(Collected data)
::::::::::
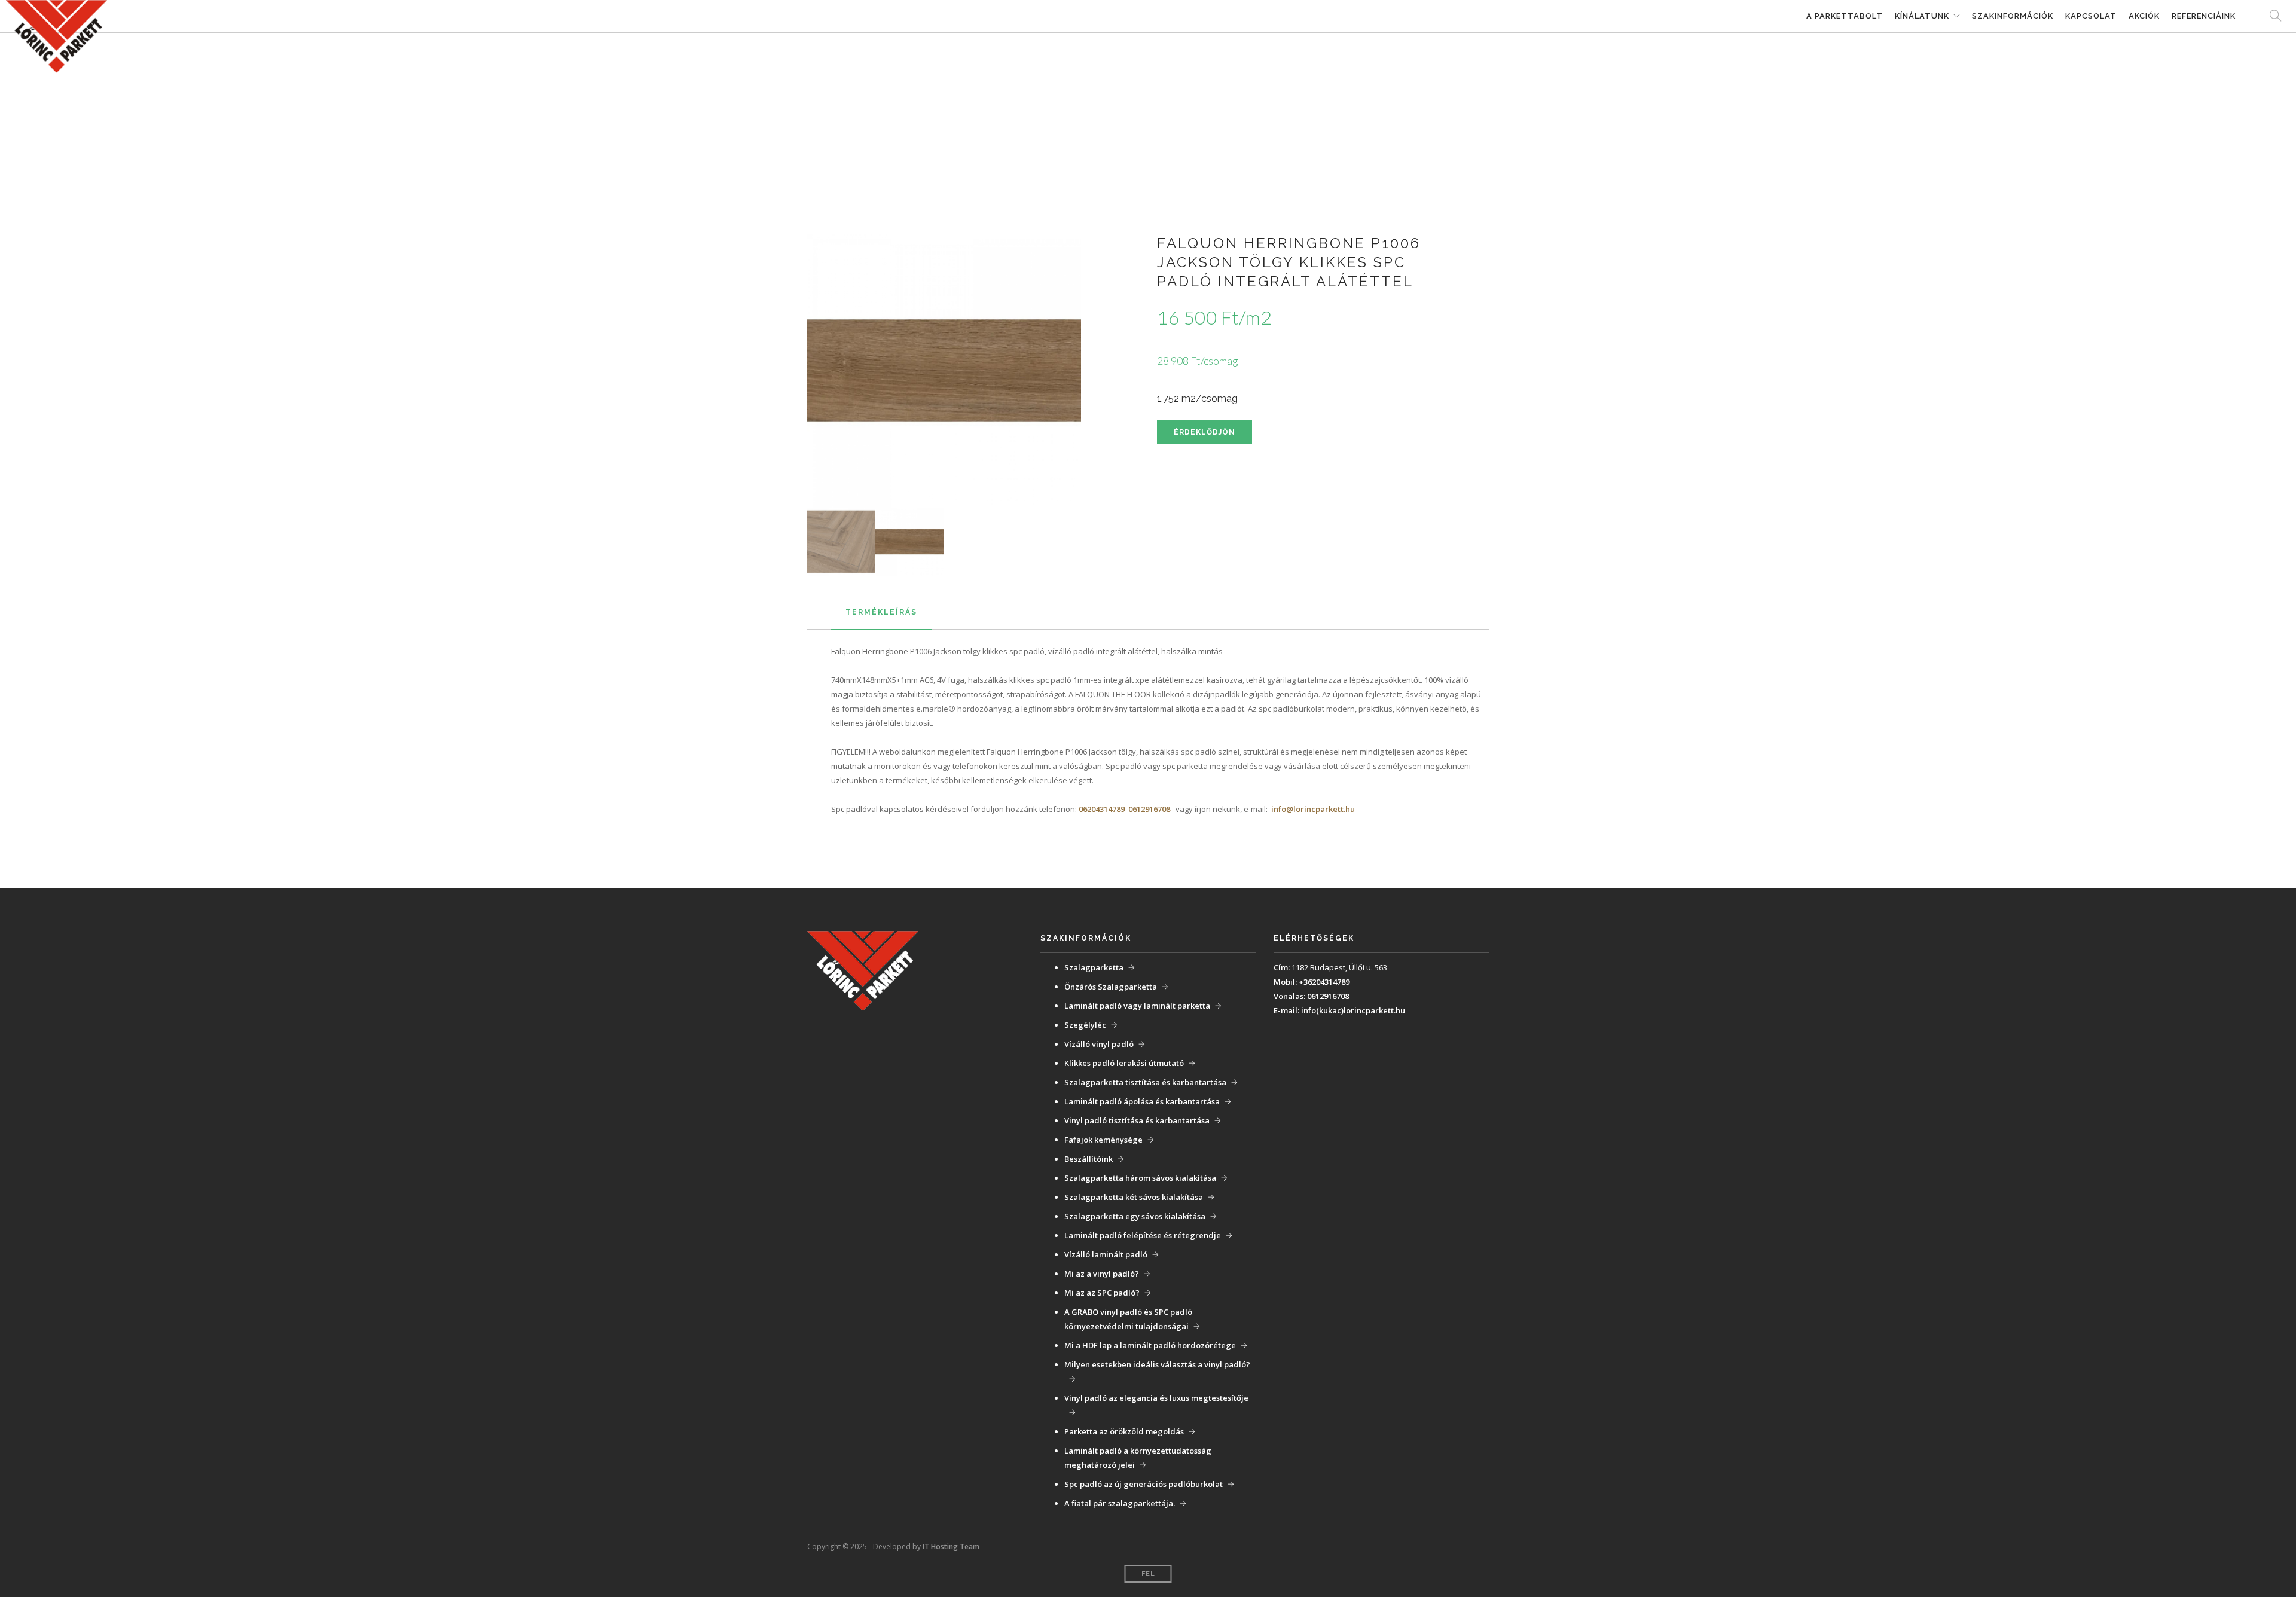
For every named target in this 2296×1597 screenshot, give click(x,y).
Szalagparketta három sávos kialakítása (1140, 1177)
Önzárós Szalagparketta (1110, 986)
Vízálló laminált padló (1105, 1254)
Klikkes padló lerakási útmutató (1124, 1063)
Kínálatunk (1922, 15)
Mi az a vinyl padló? (1101, 1273)
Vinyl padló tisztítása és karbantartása (1137, 1120)
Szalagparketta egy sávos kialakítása (1134, 1216)
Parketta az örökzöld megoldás (1124, 1431)
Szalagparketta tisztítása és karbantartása (1145, 1082)
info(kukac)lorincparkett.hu (1353, 1010)
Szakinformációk (2012, 15)
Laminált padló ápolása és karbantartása (1142, 1101)
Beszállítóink (1088, 1158)
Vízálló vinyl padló (1099, 1044)
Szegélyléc (1085, 1024)
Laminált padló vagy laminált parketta (1137, 1005)
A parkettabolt (1844, 15)
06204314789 (1102, 809)
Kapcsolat (2091, 15)
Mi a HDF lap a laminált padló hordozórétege (1150, 1345)
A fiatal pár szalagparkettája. (1119, 1503)
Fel (1148, 1574)
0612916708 (1149, 809)
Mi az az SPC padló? (1102, 1292)
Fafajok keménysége (1103, 1139)
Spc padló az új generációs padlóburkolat (1143, 1484)
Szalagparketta (1093, 967)
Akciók (2144, 15)
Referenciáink (2204, 15)
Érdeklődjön (1204, 432)
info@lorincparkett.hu (1313, 809)
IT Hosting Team (951, 1546)
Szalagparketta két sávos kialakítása (1133, 1197)
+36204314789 (1324, 981)
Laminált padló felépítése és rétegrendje (1142, 1235)
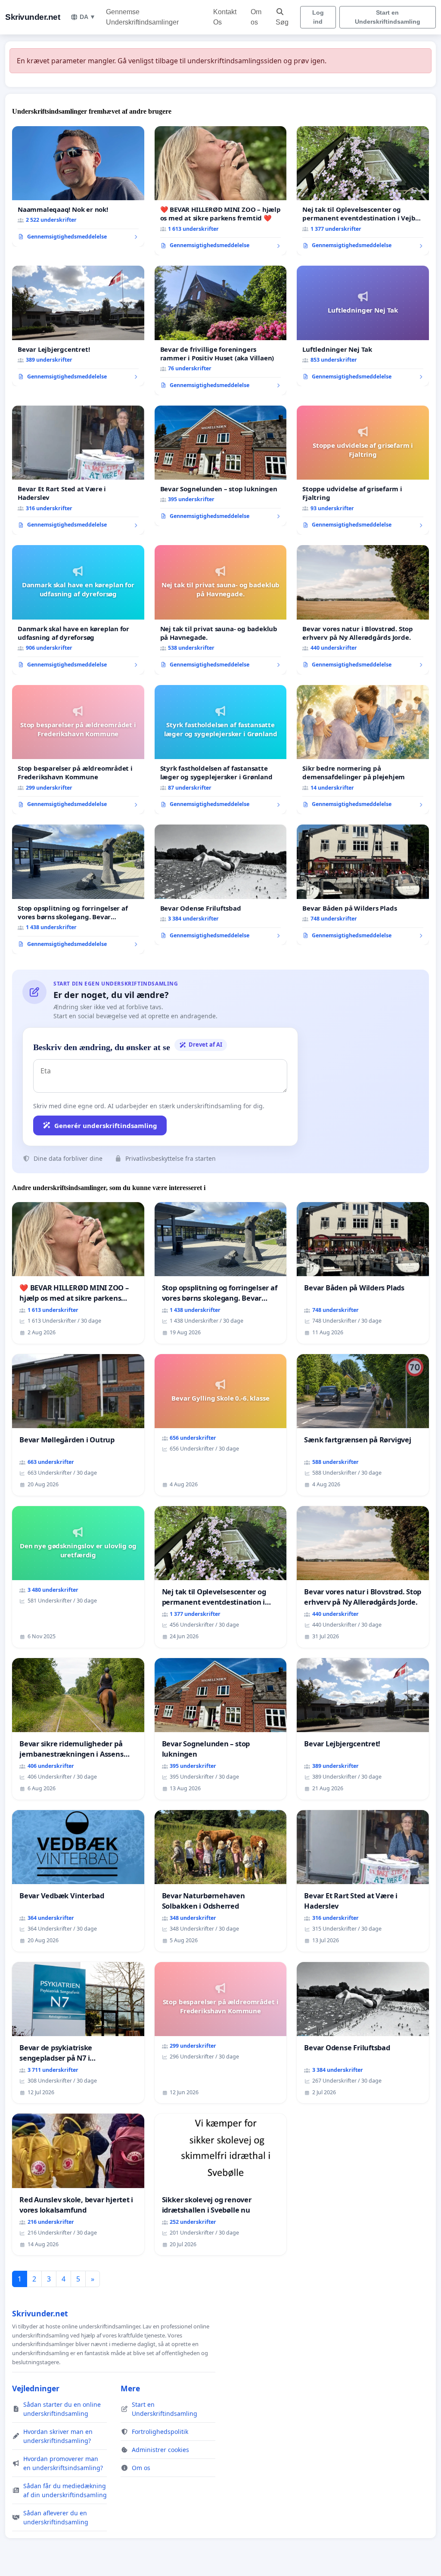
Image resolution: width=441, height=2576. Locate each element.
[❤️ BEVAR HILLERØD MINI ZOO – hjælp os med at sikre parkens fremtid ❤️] (221, 191)
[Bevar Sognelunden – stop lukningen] (221, 466)
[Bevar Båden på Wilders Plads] (363, 885)
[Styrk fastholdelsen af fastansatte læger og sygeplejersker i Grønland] (221, 750)
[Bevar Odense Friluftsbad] (221, 885)
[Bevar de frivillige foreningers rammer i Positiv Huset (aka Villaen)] (221, 330)
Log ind (318, 17)
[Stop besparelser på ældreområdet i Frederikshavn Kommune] (78, 749)
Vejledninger (35, 2388)
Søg (282, 22)
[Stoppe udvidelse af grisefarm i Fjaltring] (363, 470)
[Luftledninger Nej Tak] (363, 326)
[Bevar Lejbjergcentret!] (78, 326)
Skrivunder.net (32, 17)
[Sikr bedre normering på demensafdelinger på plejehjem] (363, 749)
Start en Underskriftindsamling (387, 17)
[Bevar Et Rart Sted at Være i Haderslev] (78, 470)
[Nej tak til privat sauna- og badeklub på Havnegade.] (221, 610)
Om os (256, 17)
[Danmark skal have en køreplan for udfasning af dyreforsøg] (78, 609)
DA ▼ (88, 16)
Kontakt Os (224, 17)
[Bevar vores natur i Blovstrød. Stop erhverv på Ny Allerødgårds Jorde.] (363, 609)
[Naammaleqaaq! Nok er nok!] (78, 186)
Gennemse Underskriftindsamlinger (142, 17)
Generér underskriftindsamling (105, 1125)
::::::::::
ACTIVITY:
Quote the data above exactly from the line with "Parketta az örökzöld megoldás (1124, 1431)" to the line with "[Stop besparelser på", both ends counted, and nothing else. Pictures don't go in.

OUTPUT OF THE EXERCISE:
Parketta az örökzöld megoldás (1124, 1431)
Szalagparketta tisztítása és karbantartása (1145, 1082)
info(kukac)lorincparkett.hu (1353, 1010)
Szakinformációk (2012, 15)
Laminált padló ápolása és karbantartása (1142, 1101)
Beszállítóink (1088, 1158)
Vízálló vinyl padló (1099, 1044)
Szegélyléc (1085, 1024)
Laminált padló vagy laminált parketta (1137, 1005)
A parkettabolt (1844, 15)
06204314789 (1102, 809)
Kapcsolat (2091, 15)
Mi a HDF lap a laminált padló hordozórétege (1150, 1345)
A fiatal pár szalagparkettája. (1119, 1503)
Fel (1148, 1574)
0612916708 (1149, 809)
Mi az az SPC padló? (1102, 1292)
Fafajok keménysége (1103, 1139)
Spc padló az új generációs padlóburkolat (1143, 1484)
Szalagparketta (1093, 967)
Akciók (2144, 15)
Referenciáink (2204, 15)
Érdeklődjön (1204, 432)
info@lorincparkett.hu (1313, 809)
IT Hosting Team (951, 1546)
Szalagparketta két sávos kialakítása (1133, 1197)
+36204314789 (1324, 981)
Laminált padló felépítése és rétegrendje (1142, 1235)
Image resolution: width=441, height=2576. Locate each element.
[❤️ BEVAR HILLERØD MINI ZOO – hjælp os med at sikre parkens fremtid ❤️] (221, 191)
[Bevar Sognelunden – stop lukningen] (221, 466)
[Bevar Båden på Wilders Plads] (363, 885)
[Styrk fastholdelsen af fastansatte læger og sygeplejersker i Grønland] (221, 750)
[Bevar Odense Friluftsbad] (221, 885)
[Bevar de frivillige foreningers rammer i Positiv Huset (aka Villaen)] (221, 330)
Log ind (318, 17)
[Stop besparelser på ældreområdet i Frederikshavn Kommune] (78, 749)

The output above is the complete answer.